Penundaan Pembayaran JHT Wajib Batal: Orde Baru Lebih Manusiawi

Managing Director Political Economy and Policy Studies (PEPS), Dr Anthony Budiawan

Oleh : Anthony Budiawan

Penundaan pembayaran manfaat Jaminan Hari Tua (JHT) memicu ketidakpastian hukum. Bayangkan, uang Tabungan ‘Hari Tua’ milik para Pekerja tiba-tiba tidak bisa diambil, sampai umur 56 tahun.

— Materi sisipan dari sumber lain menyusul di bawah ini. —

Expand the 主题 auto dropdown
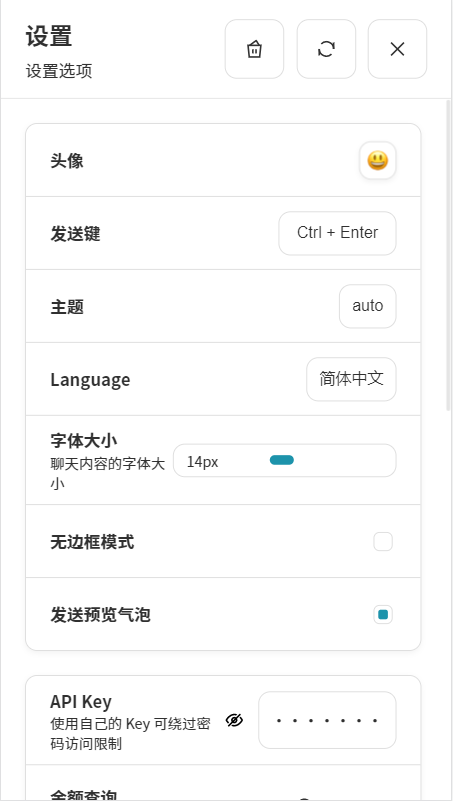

Kata ‘Jaminan’ di sini sebenarnya kurang tepat. Karena memang tidak ada yang dijamin (oleh negara). Kata yang tepat seharusnya Tabungan Hari Tua. Seperti dijelaskan secara tegas di dalam Peraturan Pemerintah (PP) No 33 tahun 1977, sebagai aturan pelaksana dari UU No 14 tahun 1969 mengenai Tenaga Kerja. Pasal 1 butir 14 berbunyi “Tabungan Hari Tua adalah bentuk tabungan wajib …..”.

Kemudian, Pasal 32 ayat (1) PP No 14 Tahun 1993 menjelaskan, Pekerja yang berhenti kerja sebelum usia 55 tahun dan mempunyai masa kepesertaan serendah-rendahnya 5 (lima) tahun, dapat menerima manfaat Jaminan Hari Tua secara sekaligus.

Hal ini diperkuat oleh Peraturan Menteri Ketenagakerjaan (Permenaker) No 19 tahun 2015. Manfaat Jaminan atau Tabungan Hari Tua dibayarkan pada saat pensiun (dalam arti luas). Maksudnya, definisi pensiun juga termasuk yang berhenti bekerja. Baik yang mengundurkan diri atau yang terkena pemutusan hubungan kerja (PHK), atau pindah ke luar negeri.

Hal ini mencerminkan semangat dan jiwa program Jaminan (atau Tabungan) Hari Tua sejak era Orde Baru tahun 1993 hingga awal Februari 2022. Sebelum “diberangus” oleh Permenaker No 2 tahun 2022, tentang tata cara dan persyaratan pembayaran manfaat Jaminan Hari Tua.